Instructions for the task: Starting at the line that contains "The height and width of the screenshot is (202, 247).", return every line through the end of the data exactly, without pictures.

Records to use:
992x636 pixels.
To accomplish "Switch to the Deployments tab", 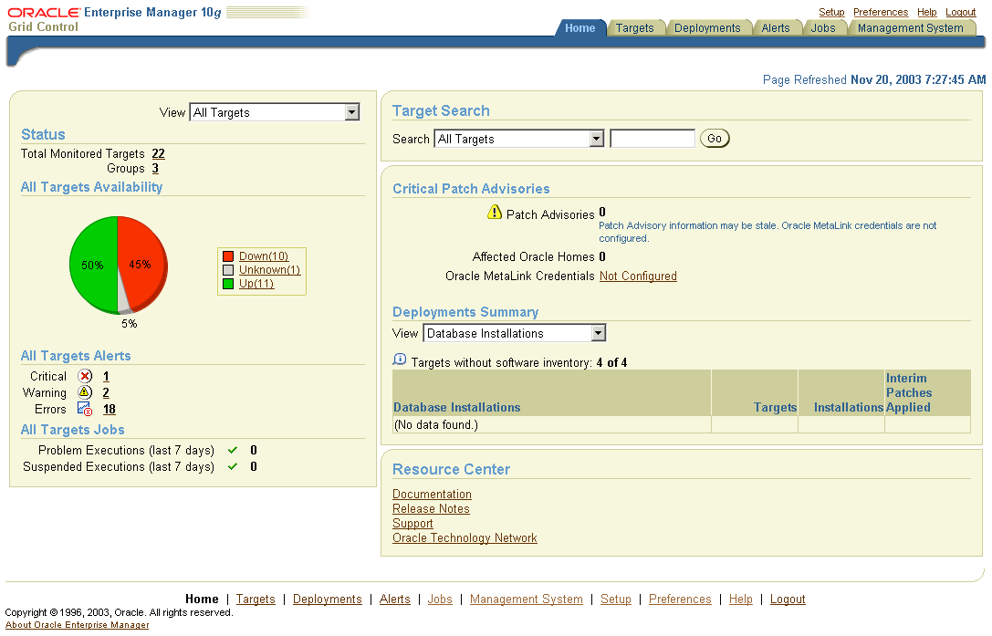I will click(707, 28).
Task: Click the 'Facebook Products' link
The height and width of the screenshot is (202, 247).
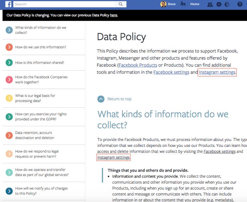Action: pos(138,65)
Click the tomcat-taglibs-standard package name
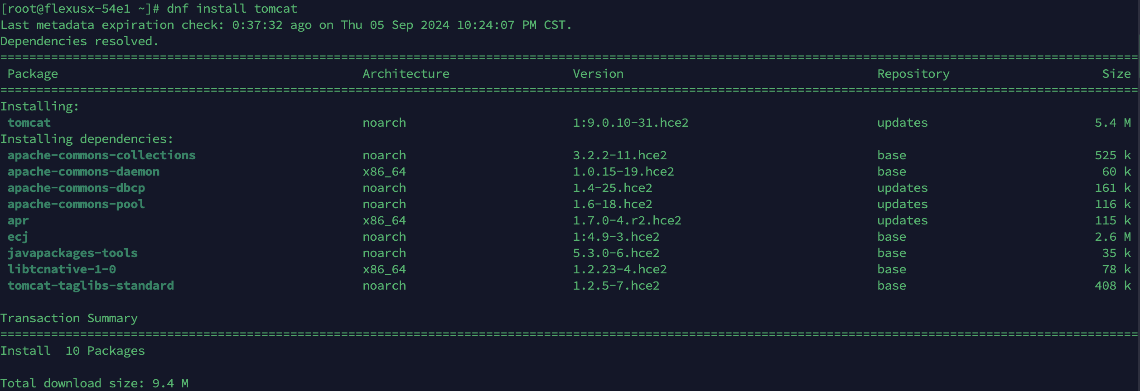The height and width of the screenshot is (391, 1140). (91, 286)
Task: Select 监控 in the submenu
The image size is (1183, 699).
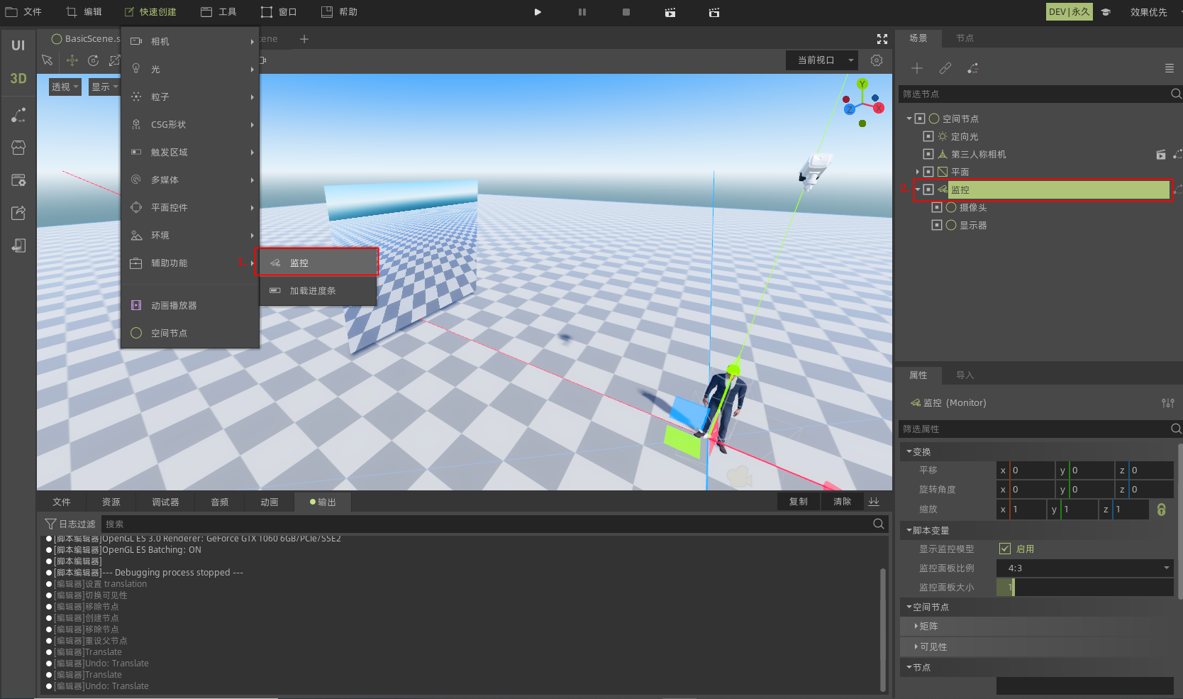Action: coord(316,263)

Exercise response:
The height and width of the screenshot is (202, 247).
Action: pos(138,65)
Click the tomcat-taglibs-standard package name
The height and width of the screenshot is (391, 1140). (91, 286)
Task: Select 监控 in the submenu
The image size is (1183, 699).
Action: coord(316,263)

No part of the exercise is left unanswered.